**** Dataset records ****
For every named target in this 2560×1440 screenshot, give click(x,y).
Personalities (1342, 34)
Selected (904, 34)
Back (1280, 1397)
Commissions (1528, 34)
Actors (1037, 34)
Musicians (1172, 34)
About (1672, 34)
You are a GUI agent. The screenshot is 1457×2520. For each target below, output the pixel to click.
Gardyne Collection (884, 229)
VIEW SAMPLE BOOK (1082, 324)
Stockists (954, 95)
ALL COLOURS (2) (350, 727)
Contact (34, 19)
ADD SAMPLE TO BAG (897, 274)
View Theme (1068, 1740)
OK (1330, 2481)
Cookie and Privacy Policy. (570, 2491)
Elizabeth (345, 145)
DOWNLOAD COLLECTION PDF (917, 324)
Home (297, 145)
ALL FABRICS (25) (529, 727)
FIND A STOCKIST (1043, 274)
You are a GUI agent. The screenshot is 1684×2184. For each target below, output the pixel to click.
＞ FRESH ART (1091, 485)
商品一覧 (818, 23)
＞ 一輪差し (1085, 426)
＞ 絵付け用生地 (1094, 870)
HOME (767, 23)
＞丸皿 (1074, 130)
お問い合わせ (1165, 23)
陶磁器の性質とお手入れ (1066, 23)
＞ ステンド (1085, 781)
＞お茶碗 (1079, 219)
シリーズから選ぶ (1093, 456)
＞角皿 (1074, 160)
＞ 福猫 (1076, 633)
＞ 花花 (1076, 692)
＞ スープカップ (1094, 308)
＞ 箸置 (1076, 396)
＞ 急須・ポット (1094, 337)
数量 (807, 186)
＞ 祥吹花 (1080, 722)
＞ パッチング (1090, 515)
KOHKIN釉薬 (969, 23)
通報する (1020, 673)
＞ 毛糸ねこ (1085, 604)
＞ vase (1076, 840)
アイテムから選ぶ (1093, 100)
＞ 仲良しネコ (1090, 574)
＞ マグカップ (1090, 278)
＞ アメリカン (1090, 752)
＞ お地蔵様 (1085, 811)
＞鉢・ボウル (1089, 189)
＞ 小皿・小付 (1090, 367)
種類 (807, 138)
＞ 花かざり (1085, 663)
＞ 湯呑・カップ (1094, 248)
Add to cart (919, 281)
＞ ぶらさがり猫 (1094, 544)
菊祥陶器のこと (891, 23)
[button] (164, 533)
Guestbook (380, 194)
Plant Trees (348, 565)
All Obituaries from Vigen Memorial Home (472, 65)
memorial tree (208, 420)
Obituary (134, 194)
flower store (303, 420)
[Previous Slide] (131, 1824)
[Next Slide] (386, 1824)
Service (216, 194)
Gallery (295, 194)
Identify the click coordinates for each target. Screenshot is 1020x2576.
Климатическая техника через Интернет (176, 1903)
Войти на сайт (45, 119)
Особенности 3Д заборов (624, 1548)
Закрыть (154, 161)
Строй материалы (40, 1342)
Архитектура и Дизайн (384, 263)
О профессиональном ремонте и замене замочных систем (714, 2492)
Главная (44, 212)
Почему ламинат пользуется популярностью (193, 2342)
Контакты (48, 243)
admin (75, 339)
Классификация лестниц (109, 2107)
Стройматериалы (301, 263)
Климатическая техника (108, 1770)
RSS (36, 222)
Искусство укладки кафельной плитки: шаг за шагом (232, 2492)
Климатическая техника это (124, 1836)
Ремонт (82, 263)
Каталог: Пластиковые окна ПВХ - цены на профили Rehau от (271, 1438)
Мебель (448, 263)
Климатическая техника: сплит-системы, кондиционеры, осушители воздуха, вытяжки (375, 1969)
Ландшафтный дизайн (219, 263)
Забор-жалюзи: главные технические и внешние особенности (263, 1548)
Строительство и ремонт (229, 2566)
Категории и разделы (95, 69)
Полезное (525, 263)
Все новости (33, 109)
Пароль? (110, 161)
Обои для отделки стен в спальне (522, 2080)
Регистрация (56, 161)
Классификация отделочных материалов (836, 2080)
****
Out of the entries above, write out only the lines between the line holding "シリーズから選ぶ (1093, 456)" and the line holding "memorial tree (208, 420)", inclusive, each exactly as given.

シリーズから選ぶ (1093, 456)
＞角皿 (1074, 160)
＞ 福猫 (1076, 633)
＞ 花花 (1076, 692)
＞ スープカップ (1094, 308)
＞ 箸置 (1076, 396)
＞ 急須・ポット (1094, 337)
数量 (807, 186)
＞ 祥吹花 (1080, 722)
＞ パッチング (1090, 515)
KOHKIN釉薬 (969, 23)
通報する (1020, 673)
＞ 毛糸ねこ (1085, 604)
＞ vase (1076, 840)
アイテムから選ぶ (1093, 100)
＞ 仲良しネコ (1090, 574)
＞ マグカップ (1090, 278)
＞ アメリカン (1090, 752)
＞ お地蔵様 (1085, 811)
＞鉢・ボウル (1089, 189)
＞ 小皿・小付 (1090, 367)
種類 (807, 138)
＞ 花かざり (1085, 663)
＞ 湯呑・カップ (1094, 248)
Add to cart (919, 281)
＞ ぶらさがり猫 (1094, 544)
菊祥陶器のこと (891, 23)
[button] (164, 533)
Guestbook (380, 194)
Plant Trees (348, 565)
All Obituaries from Vigen Memorial Home (472, 65)
memorial tree (208, 420)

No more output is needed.